Users Guide

Link aggregation control protocol.
Spanning tree protocol. Refer to Configuring Spanning Trees as Hitless.
Graceful Restart
Graceful restart (also known as non-stop forwarding) is a protocol-based mechanism that preserves the forwarding table of the restarting
router and its neighbors for a specified period to minimize the loss of packets. A graceful-restart router does not immediately assume that
a neighbor is permanently down and so does not trigger a topology change. Packet loss is non-zero, but trivial, and so is still called hitless.
Dell Networking OS supports graceful restart for the following protocols:
Border gateway
Open shortest path first
Protocol independent multicast — sparse mode
Intermediate system to intermediate system
Software Resiliency
During normal operations, Dell Networking OS monitors the health of both hardware and software components in the background to
identify potential failures, even before these failures manifest.
Software Component Health Monitoring
On each of the line cards and the stack unit, there are a number of software components. Dell Networking OS performs a periodic health
check on each of these components by querying the status of a flag, which the corresponding component resets within a specified time.
If any health checks on the stack unit fail, the Dell Networking OS fails over to standby stack unit. If any health checks on a line card fail,
Dell Networking OS resets the card to bring it back to the correct state.
System Health Monitoring
Dell Networking OS also monitors the overall health of the system.
Key parameters such as CPU utilization, free memory, and error counters (for example, CRC failures and packet loss) are measured, and
after exceeding a threshold can be used to initiate recovery mechanism.
Failure and Event Logging
Dell Networking systems provide multiple options for logging failures and events.
Trace Log
Developers interlace messages with software code to track the execution of a program.
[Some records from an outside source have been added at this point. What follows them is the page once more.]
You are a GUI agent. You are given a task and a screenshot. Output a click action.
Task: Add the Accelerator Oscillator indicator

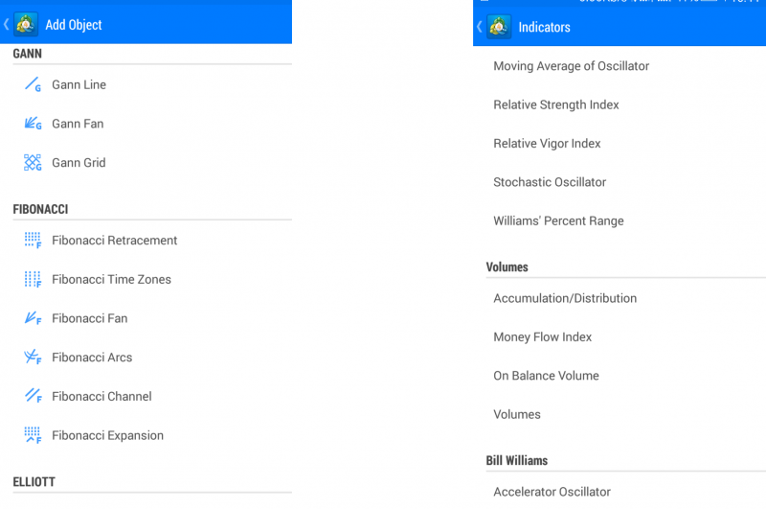[552, 492]
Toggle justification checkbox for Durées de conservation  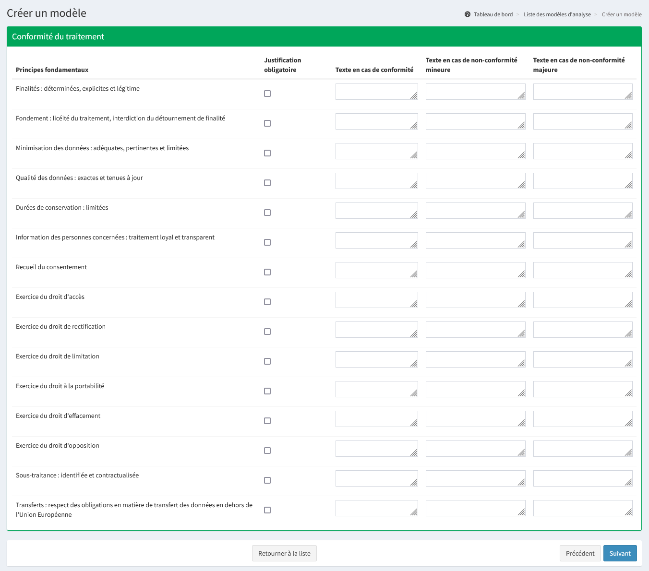point(267,213)
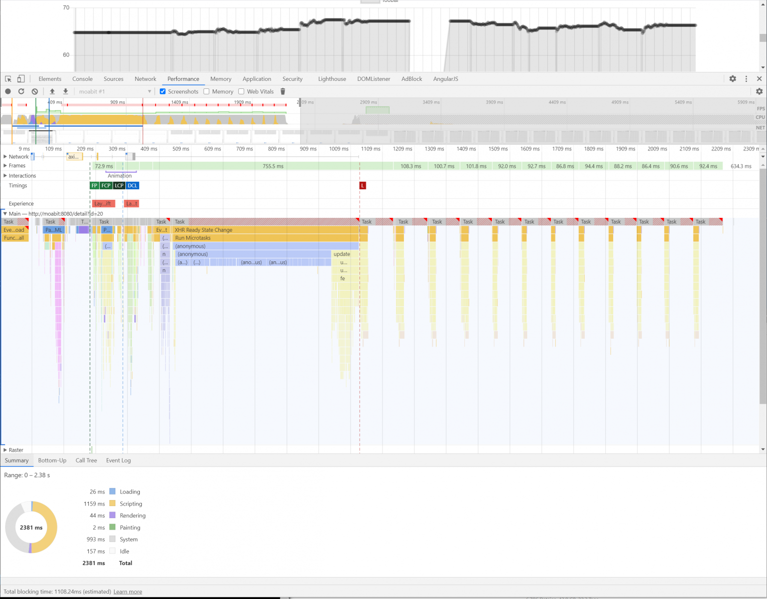Load a saved profile with the upload icon
Screen dimensions: 767x599
(x=52, y=91)
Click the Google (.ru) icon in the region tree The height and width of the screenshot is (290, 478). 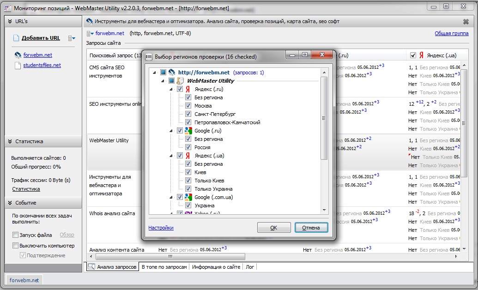point(188,131)
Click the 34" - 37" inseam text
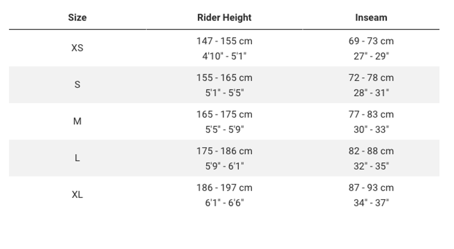 tap(371, 202)
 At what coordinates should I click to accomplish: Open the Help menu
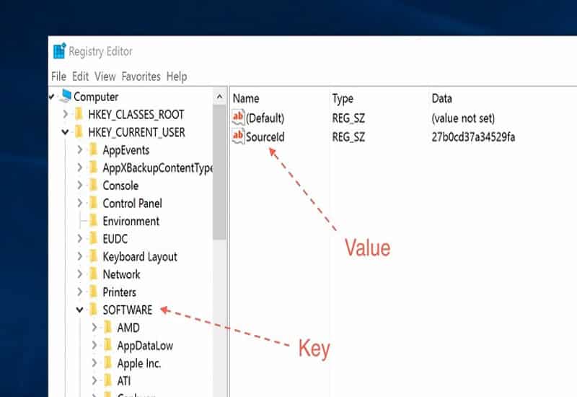point(177,77)
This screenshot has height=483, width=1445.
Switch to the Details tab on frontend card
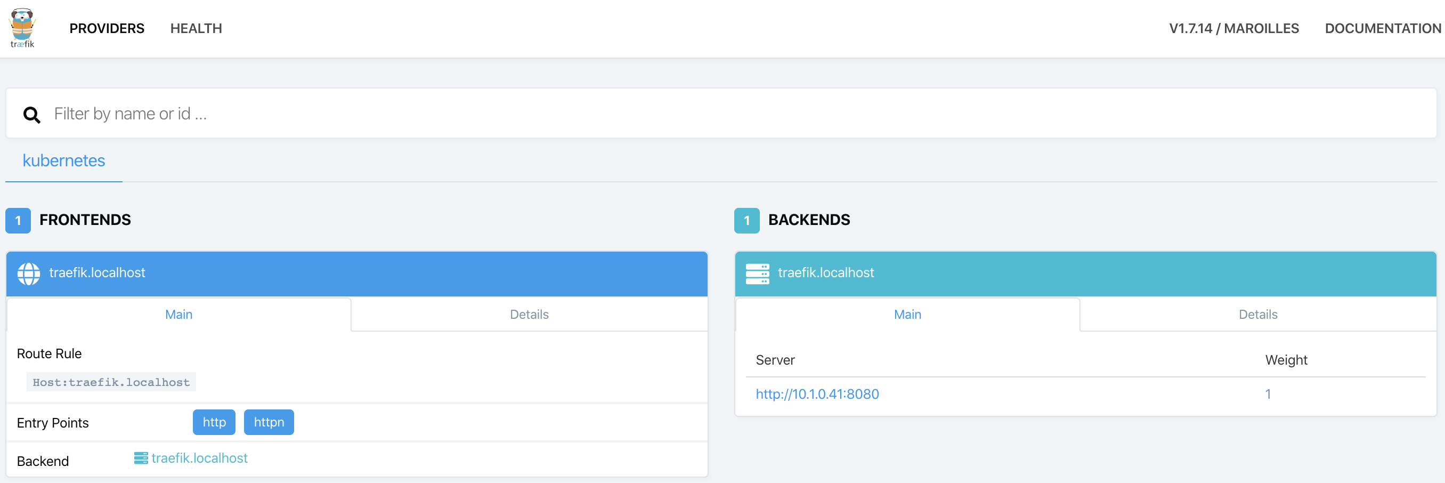[528, 314]
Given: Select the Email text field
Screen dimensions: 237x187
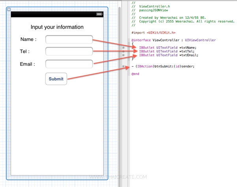Looking at the screenshot, I should click(x=69, y=64).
These messages are called trace messages and are primarily used for debugging and to provide lower-level information then event
messages, which system administrators primarily use. Dell Networking OS retains executed trace messages for hardware and software
and stores them in files (logs) on the internal flash.
NV Trace Log — contains line card bootup trace messages that Dell Networking OS never overwrites and is stored in internal flash
under the directory NVTRACE_LOG_DIR.
Trace Log — contains trace messages related to software and hardware events, state, and errors. Trace Logs are stored in internal
flash under the directory TRACE_LOG_DIR.
Crash Log — contains trace messages related to IPC and IRC timeouts and task crashes on line cards and is stored under the
directory CRASH_LOG_DIR.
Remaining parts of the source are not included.